O IPCA-15, que mede a variação de preços entre 18 de março e 15 de abril, também ficou acima da média nacional (0,89%). Entre os 11 locais pesquisados, Salvador registrou o segundo maior índice, atrás apenas da Região Metropolitana de Belém (1,46%).
No acumulado de 2026 até abril, a inflação na RMS soma 2,82%, acima do índice nacional (2,39%) e o terceiro maior resultado entre as áreas analisadas. Já no acumulado de 12 meses, o índice local está em 4,14%, abaixo da média do país (4,37%) e entre os menores do Brasil.
A alta de abril foi puxada principalmente pelo grupo de transportes, que subiu 3,43% e teve o maior impacto no índice. O avanço foi influenciado, sobretudo, pelo aumento dos combustíveis, que registraram alta média de 13,66% — a maior em mais de 15 anos na região. A gasolina (13,43%) foi o item que mais pressionou a inflação, seguida pelo óleo diesel (21,92%) e pelo etanol (8,59%).

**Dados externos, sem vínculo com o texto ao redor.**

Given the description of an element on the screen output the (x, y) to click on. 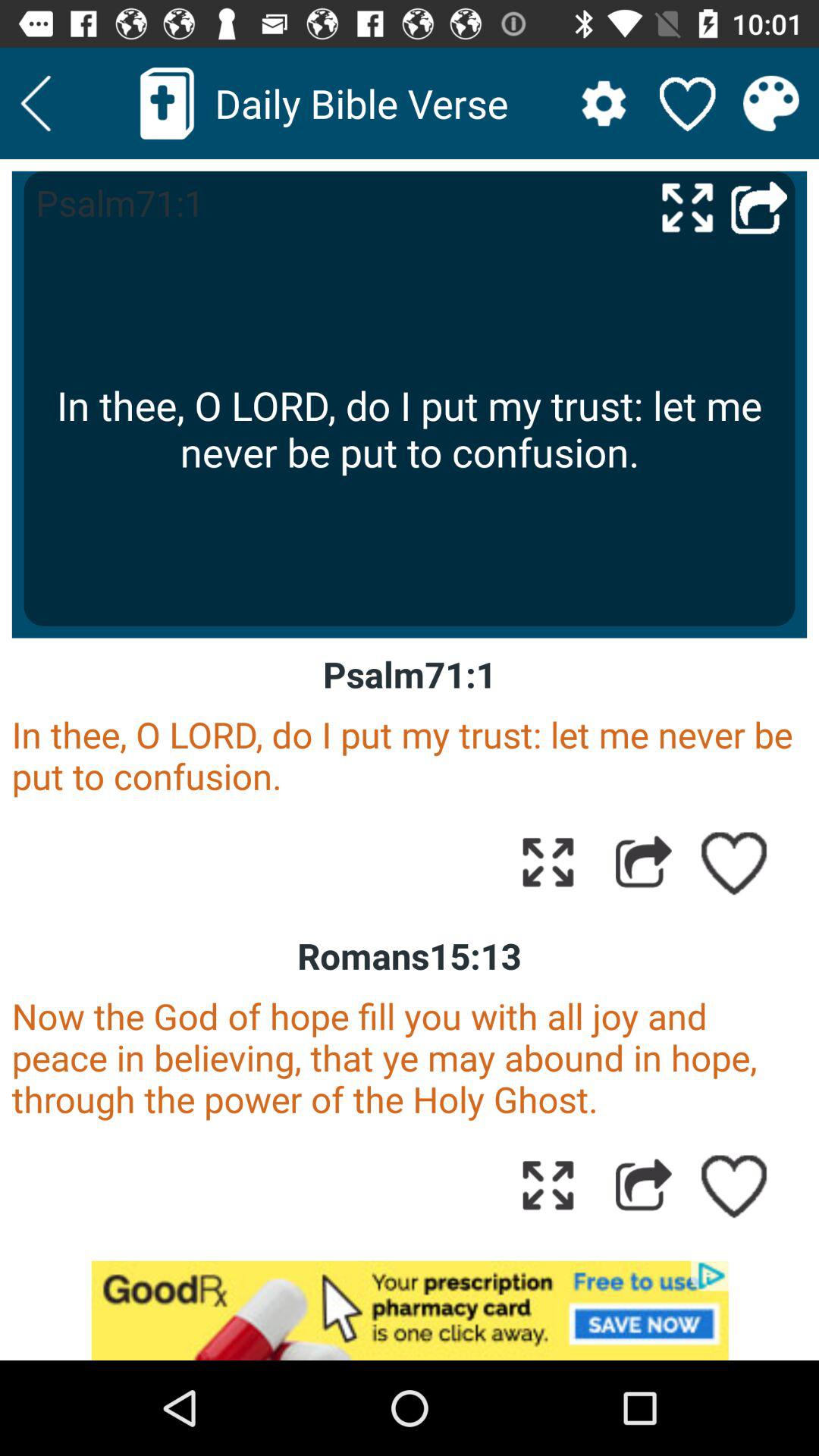
colour selection (771, 103)
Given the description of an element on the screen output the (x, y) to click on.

Por outro lado, a queda de 23,15% nas passagens aéreas ajudou a conter uma elevação ainda maior do índice no período.
O grupo alimentação e bebidas, que tem maior peso no cálculo da inflação, apresentou alta de 1,19% e foi o segundo principal responsável pela elevação do IPCA-15. O resultado foi impulsionado principalmente pela alimentação no domicílio (1,45%), com destaque para aumentos em itens como tomate (22,47%), cenoura (28,22%) e cebola (14,22%), além de carnes como contrafilé (2,39%) e chã de dentro (1,71%).
No mês, todos os nove grupos de produtos e serviços pesquisados apresentaram aumento de preços na Região Metropolitana de Salvador, reforçando o cenário de pressão inflacionária disseminada.